Vivemos um tempo que neste verdadeiro “marketing” de louvor se esquece que há escolas privadas de qualidade duvidosa que se enchem por ser chique ter os filhos a estudar (de graça) nesses estabelecimentos de ensino fazendo concorrência a colégios privados não convencionados que pela sua real qualidade fazem com que alguns pais continuem a fazer (e eles bem sabem porque o fazem!)sacrifícios de equilíbrio financeiro em prol da formação dos seus filhos.
Mas pior do que isso, assiste-se hoje ao perigo da degradação e do desemprego (espectro que não atinge apenas os docentes dos colégios) dos professores do ensino oficial, pela baixa de natalidade da população portuguesa, e à injustiça gritante que leva ao esquecimento de antigos liceus de elevadíssimo prestígio que muitas das actuais escolas secundárias sua herdeiras fazem verdadeiros milagres em manter, pese embora os condicionalismos actuais em que se confunde a democratização do ensino com a sua mediocratização.
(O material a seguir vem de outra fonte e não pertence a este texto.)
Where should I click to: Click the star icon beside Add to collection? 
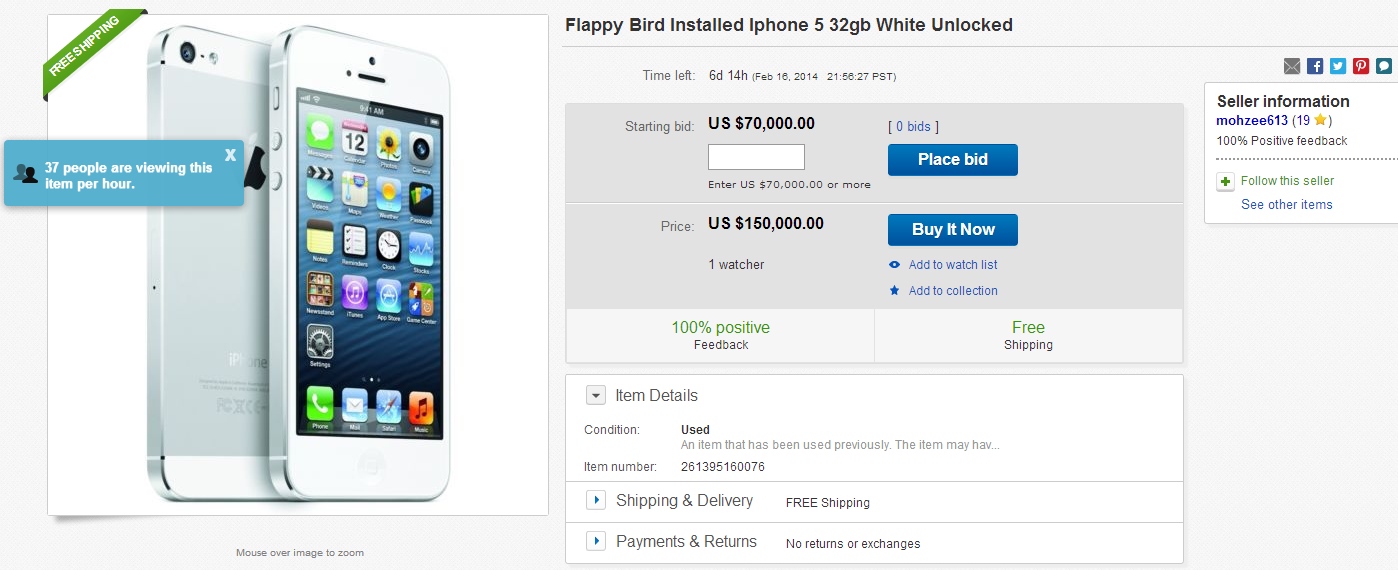tap(895, 291)
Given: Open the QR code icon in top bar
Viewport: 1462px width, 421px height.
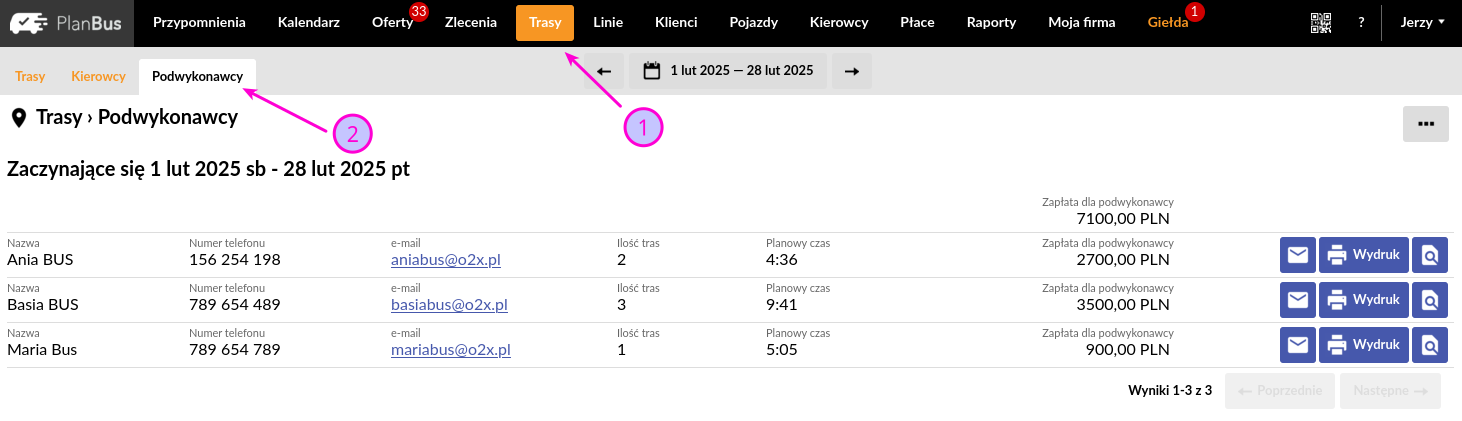Looking at the screenshot, I should click(1321, 22).
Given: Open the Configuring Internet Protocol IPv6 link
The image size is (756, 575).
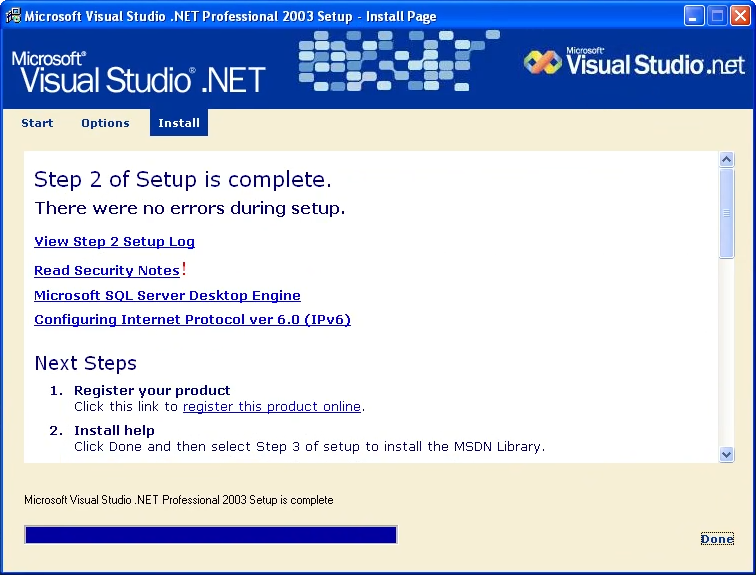Looking at the screenshot, I should pyautogui.click(x=192, y=320).
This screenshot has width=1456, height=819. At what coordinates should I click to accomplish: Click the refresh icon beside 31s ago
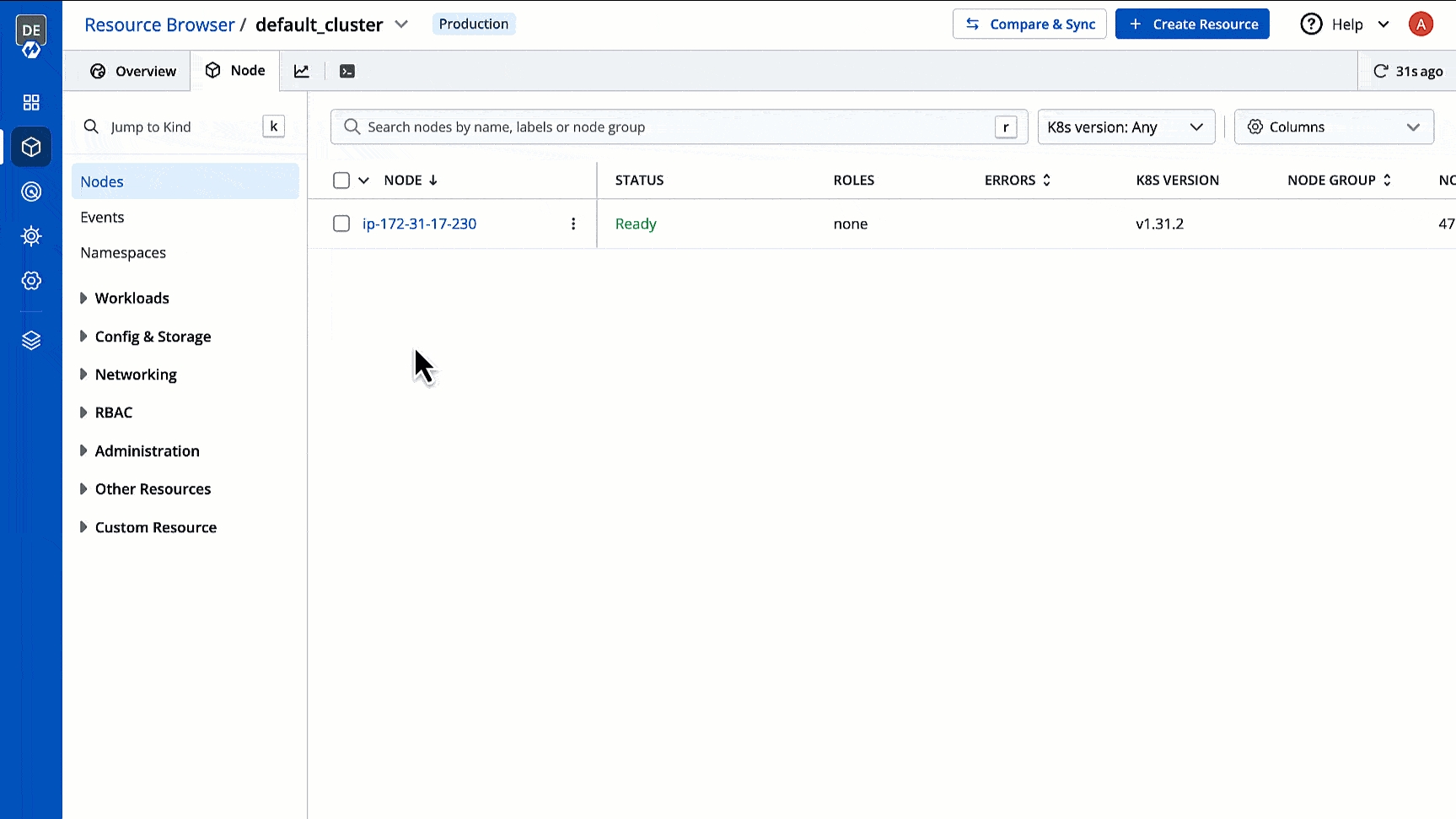click(1380, 72)
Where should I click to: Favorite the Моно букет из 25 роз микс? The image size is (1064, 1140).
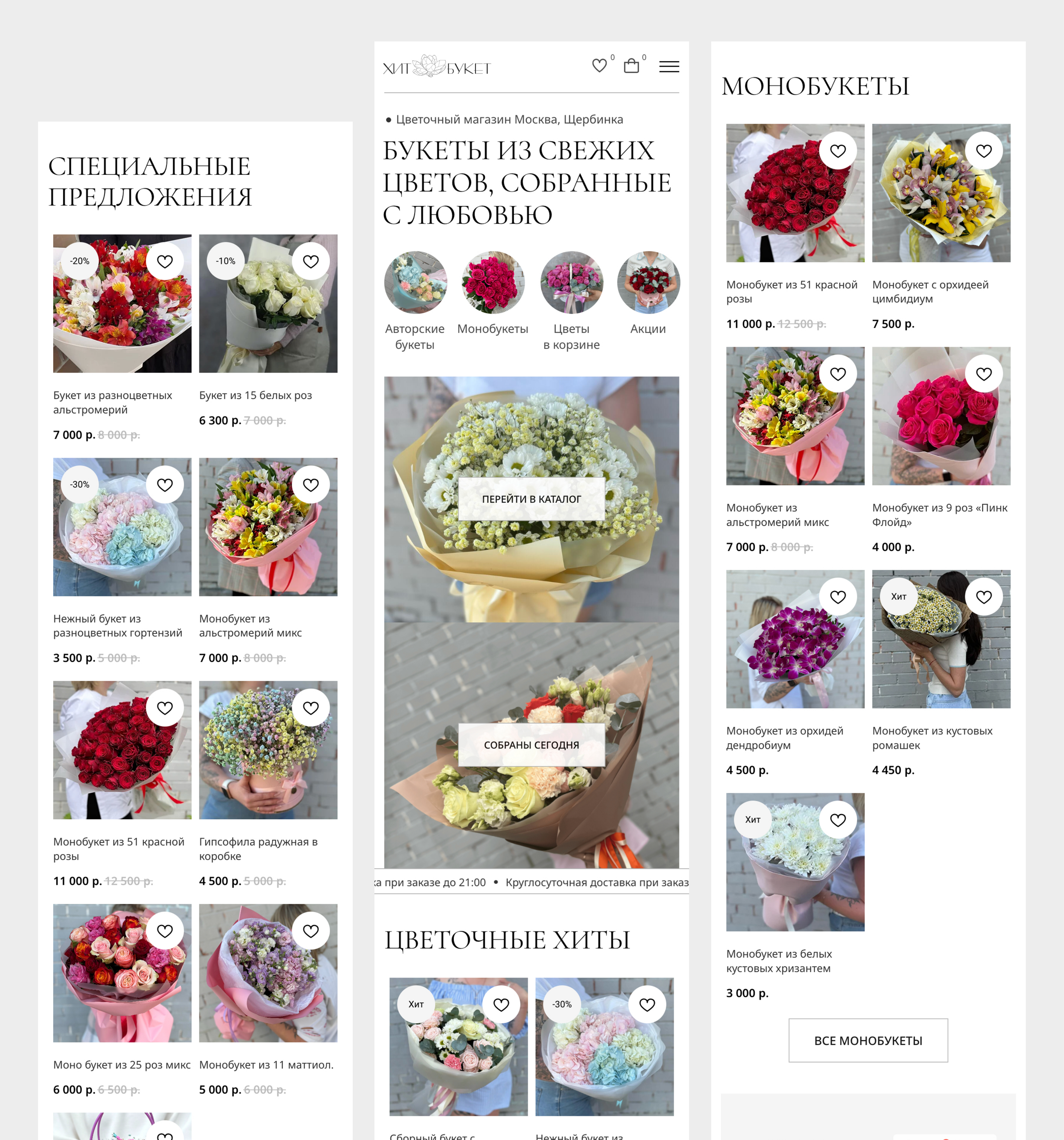pyautogui.click(x=165, y=931)
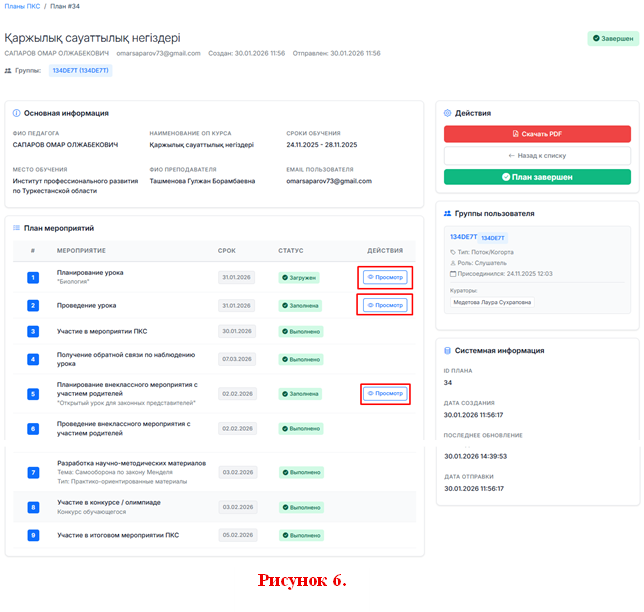Go back using Назад к списку button
Viewport: 644px width, 612px height.
click(536, 155)
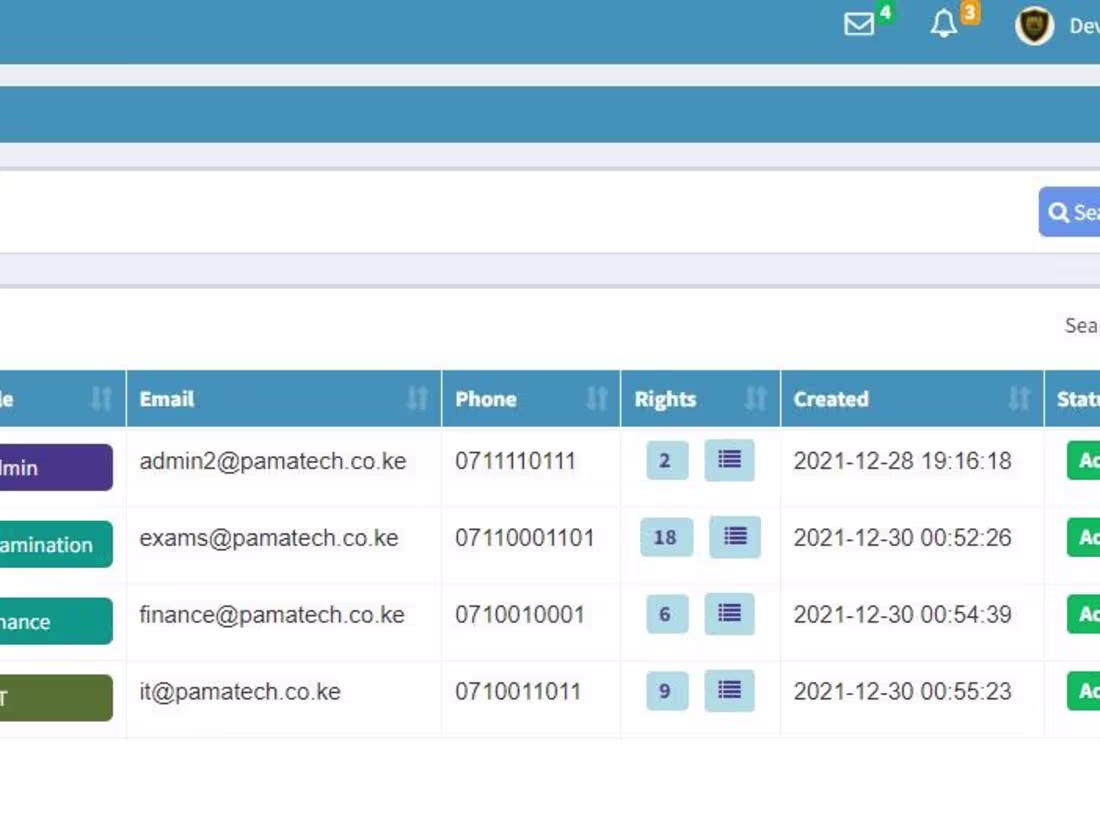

Mas esta é apenas a ponta de um icebergue que não deve ser perspectivado, mais uma vez o digo, facciosamente de forma maniqueísta. Como tudo na vida, há escolas oficiais boas e más e há colégios convencionados de impoluta qualidade e outros não. Esta a razão deste meu comentário em defesa de um ensino oficial com excelentes e briosos professores e resultados que muito os honram! E que, por isso, merecem que a sociedade lhes seja reconhecida.
Caro Rui
O meu comentário não é classificável em nenhum campo, apenas um divagatório sobre as verdades e inverdades do número sacro-profano 7, vasculhado no sótão das coisas passadas consagradas e cujo repositório ficou enriquecido pela Ana Benavente com a variante de outros 7 pecados capitais. O 7 aparece não riscado porque antigamente, quando se discutiam quais deveriam ser os pecados, ao chegar ao sétimo que dizia “não cobiçarás mulher alheia”, os sábios mandaram riscar, mas hoje, dada a dificuldade da sua consagração…
Aproveito a oportunidade para apresentar o contraditório às verdades insofismáveis da Ana Benavente na voz do não menos insofismável Assis que rejeita acusações de autoritarismo no PS, no local mais apropriado A Bola, pois é aí que se discute de que lado está a bola, já que o acesso à Revista Lusófona de Educação lhe deve estar vedado.
Trata-se assim de um combate desigual entre as pessoas, os tipos de publicações e os assuntos, i.é, educadora v. político, revista v. jornal, e educação v. política.
Se me permite, sugeria que em vez da fotografia da Ana Benavente, o substituísse pelo quadro de Ieronimus Bosch Os sete pecados capitais, por me parecer mais adequado à categoria do De Rerum Natura.